◆ WORK ITEM:
Print every entry exactly as it appears, but skip the pictures.

Collected data entries:
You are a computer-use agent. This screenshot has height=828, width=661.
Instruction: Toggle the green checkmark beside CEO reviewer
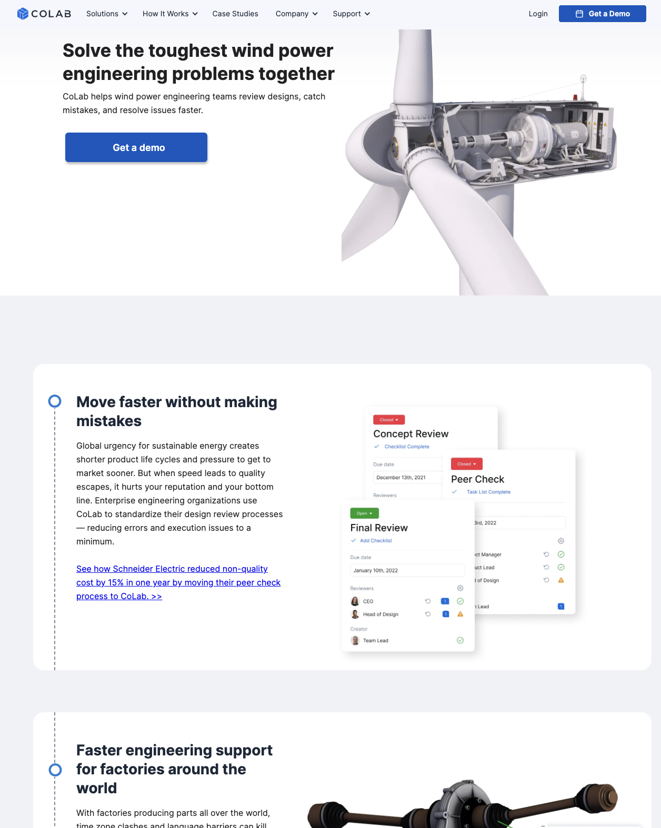[460, 601]
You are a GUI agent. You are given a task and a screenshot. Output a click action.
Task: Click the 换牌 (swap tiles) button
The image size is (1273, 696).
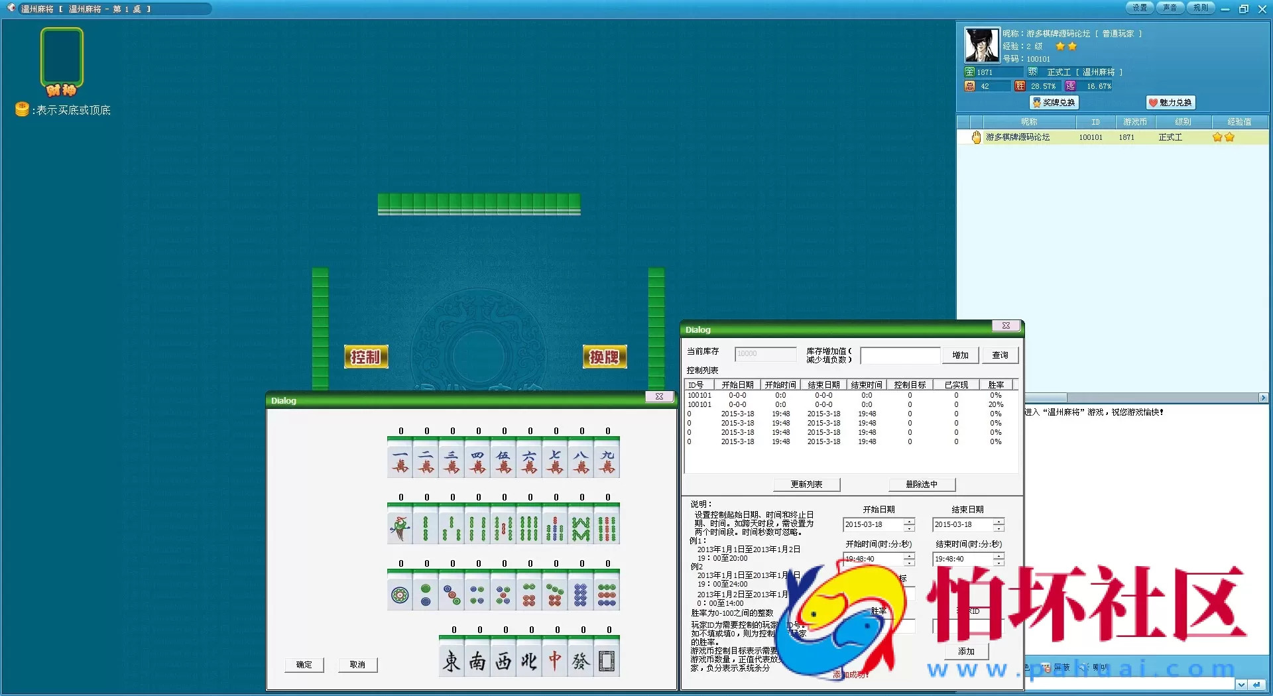click(604, 357)
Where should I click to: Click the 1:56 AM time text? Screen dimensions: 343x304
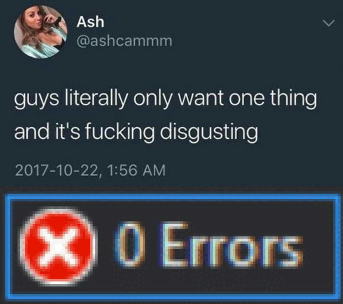point(137,170)
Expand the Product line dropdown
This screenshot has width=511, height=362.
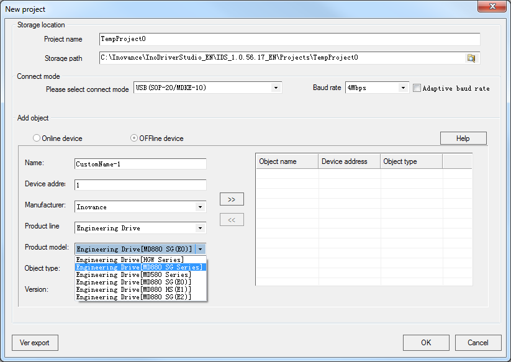click(200, 228)
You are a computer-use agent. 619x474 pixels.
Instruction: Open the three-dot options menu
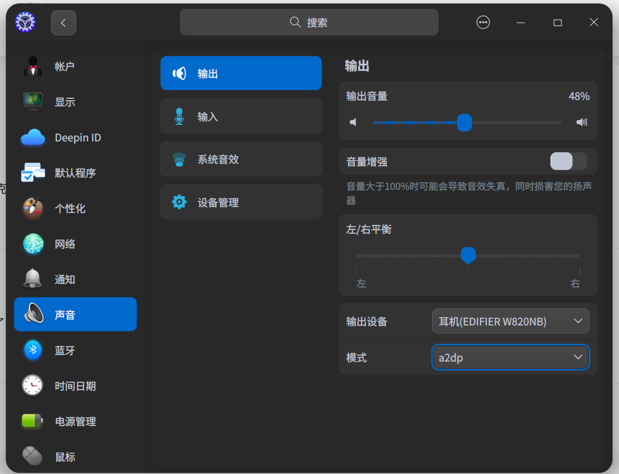[483, 22]
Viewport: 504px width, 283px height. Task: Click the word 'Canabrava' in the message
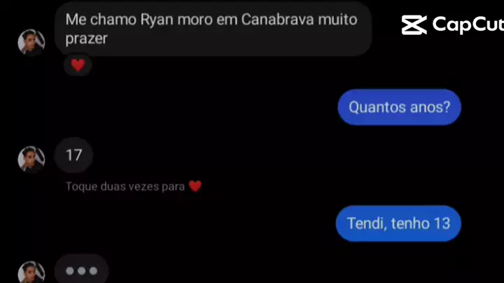coord(277,20)
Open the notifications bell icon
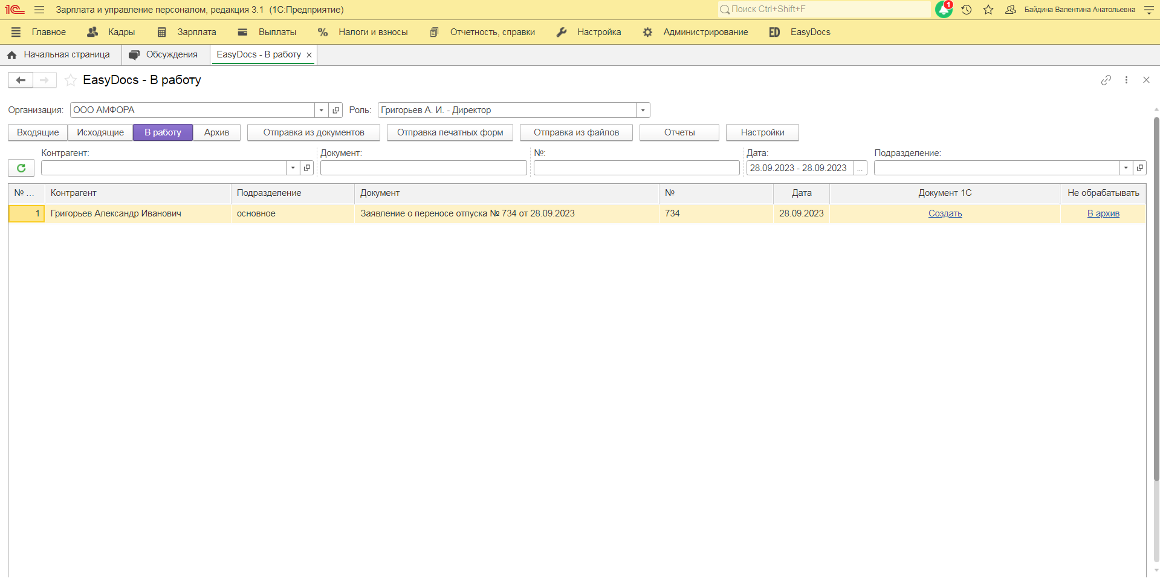Image resolution: width=1160 pixels, height=584 pixels. 943,10
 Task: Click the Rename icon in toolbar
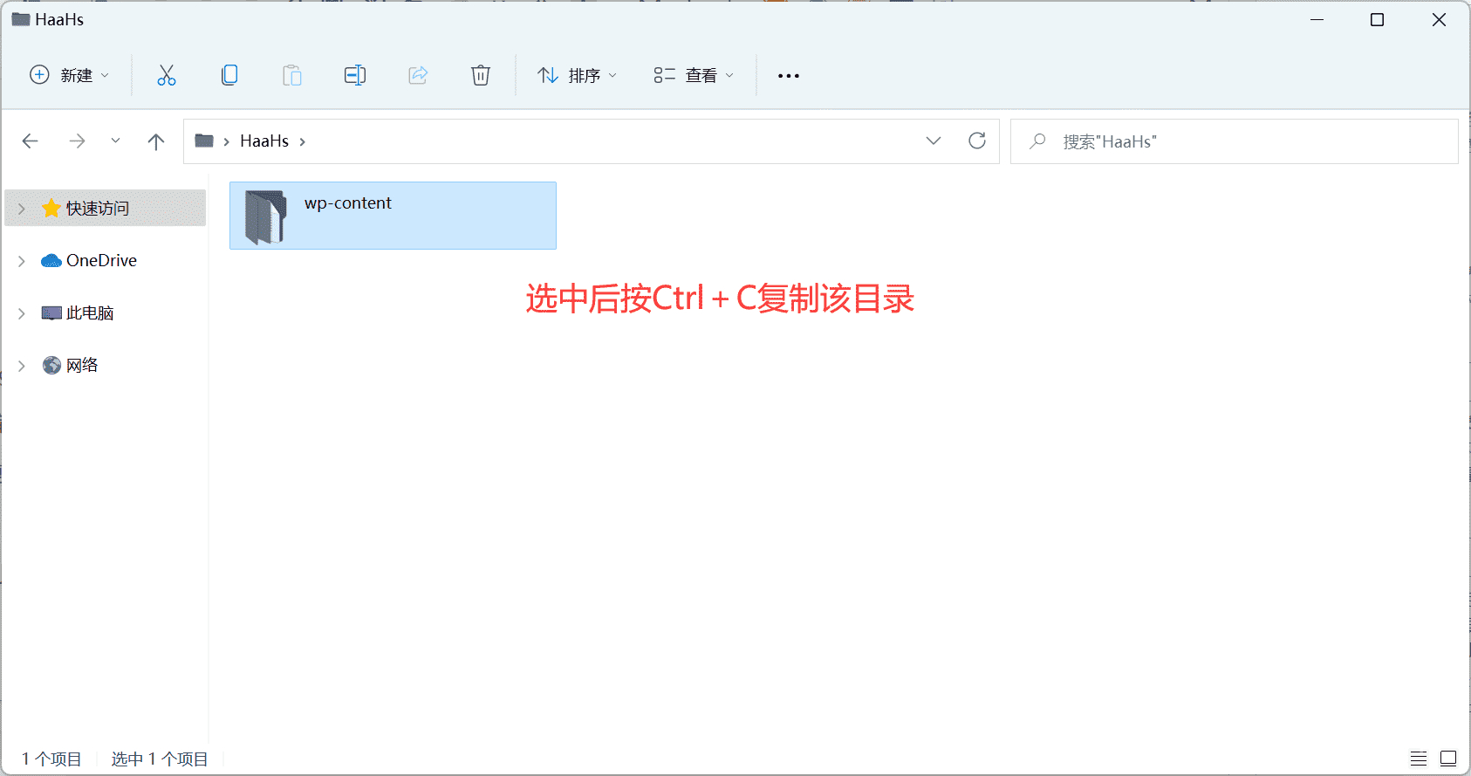tap(355, 76)
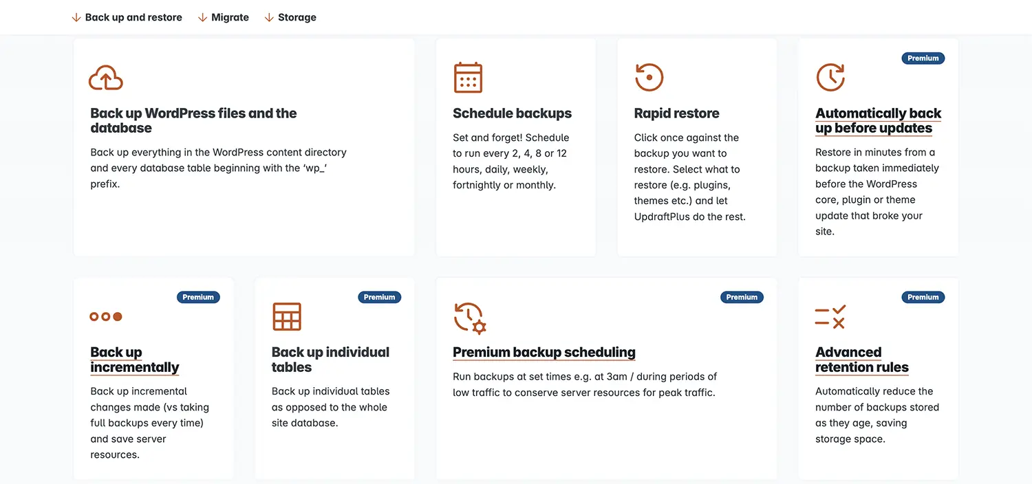Click the clock icon for automatic backups
Image resolution: width=1032 pixels, height=484 pixels.
(830, 77)
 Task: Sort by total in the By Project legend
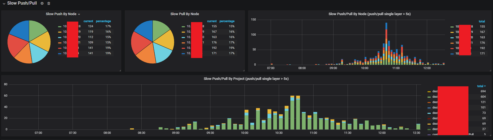click(481, 86)
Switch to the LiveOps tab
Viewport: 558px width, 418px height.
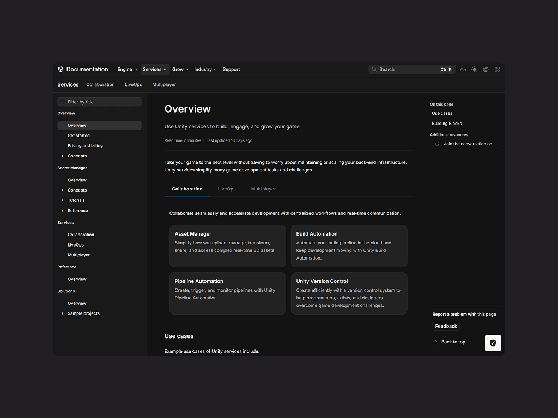coord(227,189)
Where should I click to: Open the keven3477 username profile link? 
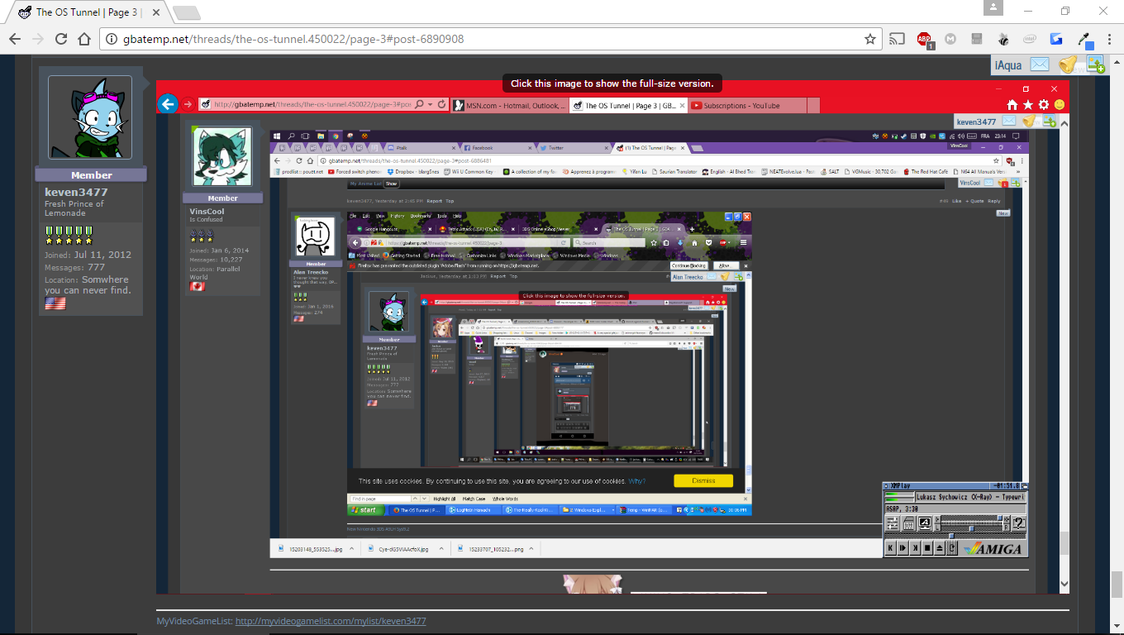point(76,192)
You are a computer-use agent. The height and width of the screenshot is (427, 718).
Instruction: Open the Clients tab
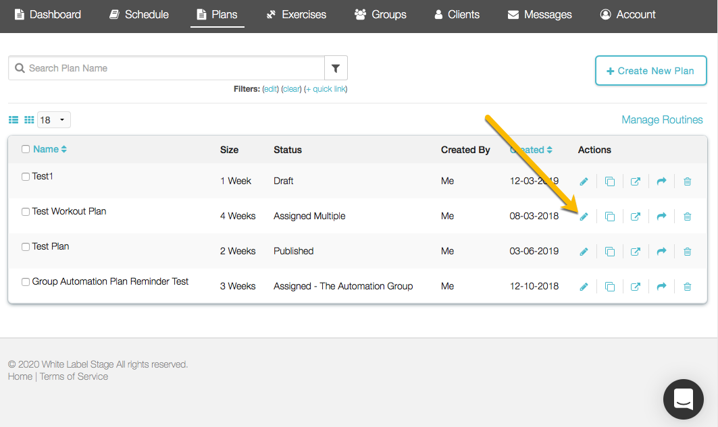click(457, 14)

◆ SOLUTION TO THIS TASK:
You are a computer-use agent. This screenshot has height=828, width=661.
Instruction: Toggle the green checkmark beside CEO reviewer
[460, 601]
You are a GUI agent. You are given a task and a screenshot. Output a click action.
Task: Click the 换牌 (swap tiles) button
The image size is (1273, 696).
click(604, 357)
Where should I click to: Click the 1:56 AM time text? Screen dimensions: 343x304
point(137,170)
Expand the Product line dropdown
This screenshot has width=511, height=362.
click(200, 228)
You are a computer-use agent. 619x474 pixels.
Instruction: Open the three-dot options menu
[483, 22]
Viewport: 504px width, 283px height. Task: Click the word 'Canabrava' in the message
coord(277,20)
Open the notifications bell icon
Image resolution: width=1160 pixels, height=584 pixels. 943,10
 Task: Click the Rename icon in toolbar
tap(355, 76)
Click the clock icon for automatic backups
Image resolution: width=1032 pixels, height=484 pixels.
(830, 77)
 Task: Sort by total in the By Project legend
click(481, 86)
Switch to the LiveOps tab
Viewport: 558px width, 418px height.
coord(227,189)
Where should I click to: Open the keven3477 username profile link? 
point(76,192)
You are a computer-use agent. The height and width of the screenshot is (427, 718).
Instruction: Open the Clients tab
click(457, 14)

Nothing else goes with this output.